Assembly Design had an interesting meeting of practicioners with thoughts on what's next for design. They have a good writeup of the registration data which included a questionaire.
One recurring distinction is between output and authorship. If AI can produce plausible artifacts, then the designer’s value may move upstream into intent, taste, framing, systems thinking, evaluation, and the design of the process that creates the artifact. A few people describe a shift from critiquing finished work to critiquing the protocols, tools, and workflows that generate work.
I see a lot of people that are ahead of the curve (in tech, design etc.) working on systems to encode their craft, or the execution of their craft in a set of skills and basically markdown files.
When execution becomes abundant, what becomes scarce?
The general vibe seems to be: design execution is now mostly cheap. I think that's exactly right, and mirrors what happened in software engineering.
A second point: "AI adoption is being experienced as organization design".

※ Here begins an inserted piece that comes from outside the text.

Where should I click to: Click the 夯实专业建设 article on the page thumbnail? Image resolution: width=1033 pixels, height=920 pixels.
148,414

questions are about training, management, career paths, team structures, hiring, change management, and the emotional reality of designers who may feel both excited and threatened.
I have the feeling that most "design leaders" assume UX or design will look similar to what it has in the past. I'm not sure that's right. My feeling is that most things we did in the past will mostly disappear. Some new things will appear. It's hard to figure out which ones exactly.

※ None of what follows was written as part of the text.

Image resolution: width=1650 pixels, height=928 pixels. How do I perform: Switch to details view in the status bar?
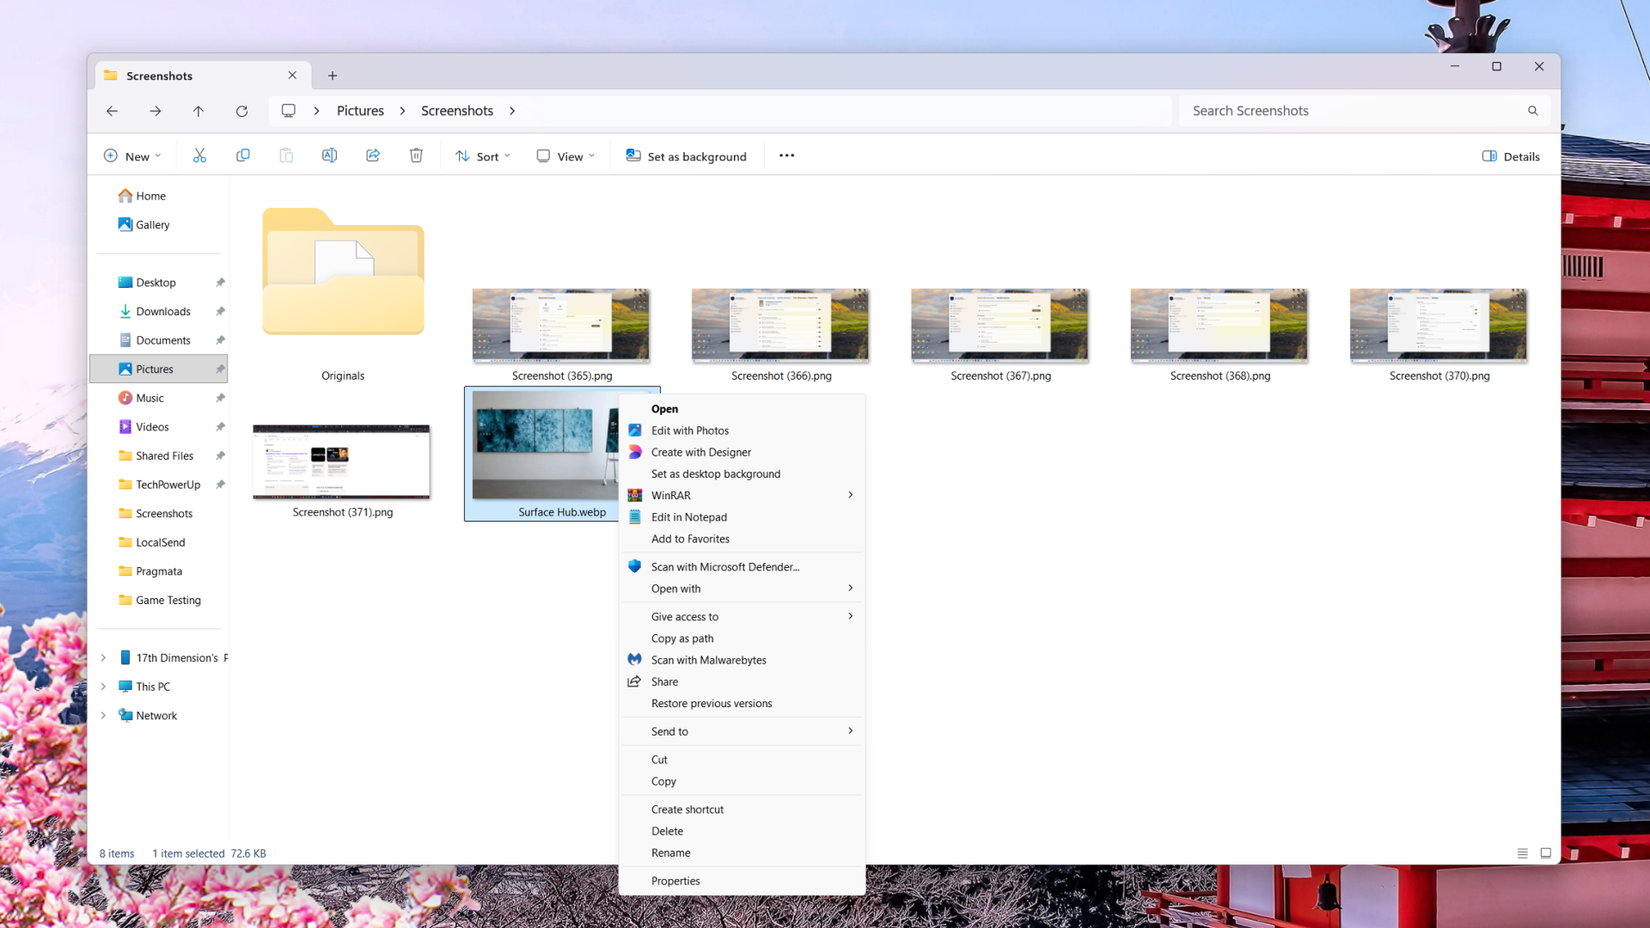coord(1522,853)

Attendees seem interested in practical examples: how leaders are training teams, what new rituals or reviews are working, how teams maintain shared standards when output volume rises, and how design managers coach people into new capabilities without reducing the conversation to productivity.
Also interesting. People want to know what is working.
A large share of responses focus on concrete workflows: tool stacks, design-to-code, prototypes, internal tools, agents, AI-assisted production, and the changing path from concept to shipped software. There is clear appetite for honest reports from the field rather than polished predictions.
[...] People want to know which parts of the process are actually better, which parts are only faster, and which parts have become harder.
But again, doing the same things faster or better isn't necessarily where things are going. This sounds more right to me:
They are asking which new workflows, team shapes, and product categories become possible because the tool exists.
And then there's the future of human computer interaction.
push beyond chat as the default interface. Attendees mention voice, agents, physical interfaces, sensor data, adaptive experiences, dynamically composed interfaces, capability-based products, and model behavior as a design surface.
What I'm seeing in the engineering world is: as intelligence goes up, chat as a UI ijust gets better.
Interesting: "Trust, quality, and coherence are the counterweight to speed".
A strong thread in the responses is concern about what happens when production becomes cheap. Attendees mention trust, cognitive load, brand consistency, craft, accessibility, human agency, bias, security, and the risk of generic output. The concern is not nostalgia for slower work. It is the practical fear that abundant output can make systems less coherent unless the design function changes accordingly.
(Again, a deep assumption that there is a design function.)
A lot of good stuff there. "Design systems and brand are becoming machine-readable problems"
I believe that is true. And we see it happen. See for example this new thing from the Tailwind inventors.
This shifts the design system from a static library or governance artifact toward something closer to a production grammar. If models are generating prototypes, UI, content, and code, then design systems need to express constraints, intent, usage patterns, accessibility expectations, and brand behavior in ways that machines can act on.